### WHAT TO WORK ON:
A. According to the passage on TTIP and the NHS, what did David Cameron announce to avoid a defeat?
B. Continue the passage on TTIP and the NHS from its last sentence.

It's not just the SNP, Labour and health sector unions who say this. The former SDP leader, Lord Owen – a former doctor – claims that TTIP will undermine the NHS. The former Conservative cabinet minister, David Lilly has claimed that in future it would be impossible for a private surgical care unit to be renationalised, as happened recently in his own constituency. Some 25 Tory rebels signed the Labour/SNP amendment exempting the NHS. To avoid a defeat, David Cameron announced that the government would accept the SNP/Labour amendment if it is tabled. But that has not appeased the critics.

Most of the highly complex TTIP negotiations, currently stalled, are actually about free trade and removing tariff and needless regulatory barriers between America and Europe – which is of course a good thing. Everyone benefits from free trade – except of course when very weak economies are exposed to unfair competition. But the extension of competition and deregulation into services has raised legitimate concerns that public services will be legally obliged to open up to competition from private providers. The NHS is a potential dripping roast.

Brussels insists that the UK NHS will be safeguarded under TTIP. The trade commissioner Cecilia Malmstrom, has given a categoric assurance that the UK “will not have to open health services to competition from private providers and will not have to outsource public health services”. However there are two problems here.

### INFORMATION PROVIDED:
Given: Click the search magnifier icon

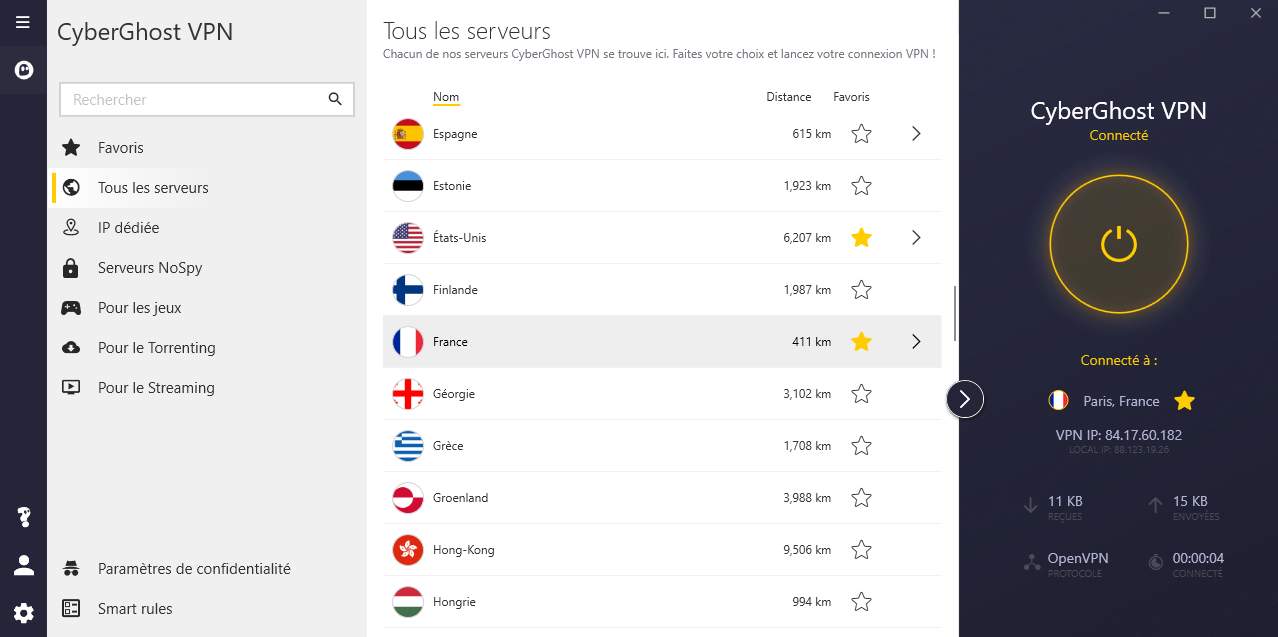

### REPLIES:
A. He announced that the government would accept the SNP/Labour amendment if it is tabled.

B.
Firstly the Commissioner appears to be in ignorance of the extent to which the English NHS is already outsourced and privatised, which provides a legal precedent. Also, the TTIP negotiations between the EU and the USA are all taking place under an impenetrable cloak of commercial confidentiality, so no one really knows what is being discussed.

We are almost certainly right to be worried, especially in Scotland where privatisation has been halted, at the prospect of wealthy American health care firms being able to mount legal challenges in these special ISDS courts, assuming they come into being. They could argue that Scotland is part of the UK and there should be free competition across the jurisdiction. Alex Salmond argued precisely this in August 2014 during the independence referendum debate, warning that the Scottish service could be privatised by the back door.

The SNP said then that only independence could safeguard the Scottish NHS, and I'm sure they still do. But they must realise that a vote for Britain to remain in the EU next month will be seen by Brussels as a green light for persevering with TTIP. Critics say the UK will then have to accept deals made in secret in Brussels by unelected bureaucrats in cahoots with lobbyists from the corporate world.

I suspect there is an element of paranoia about TTIP. However, the trade talks invite suspicion by being so secretive that the public are not allowed to see any of its internal documents. The Conservatives may not be actively seeking to abolish the NHS, but TTIP would be a neat way of allowing others to do it for them.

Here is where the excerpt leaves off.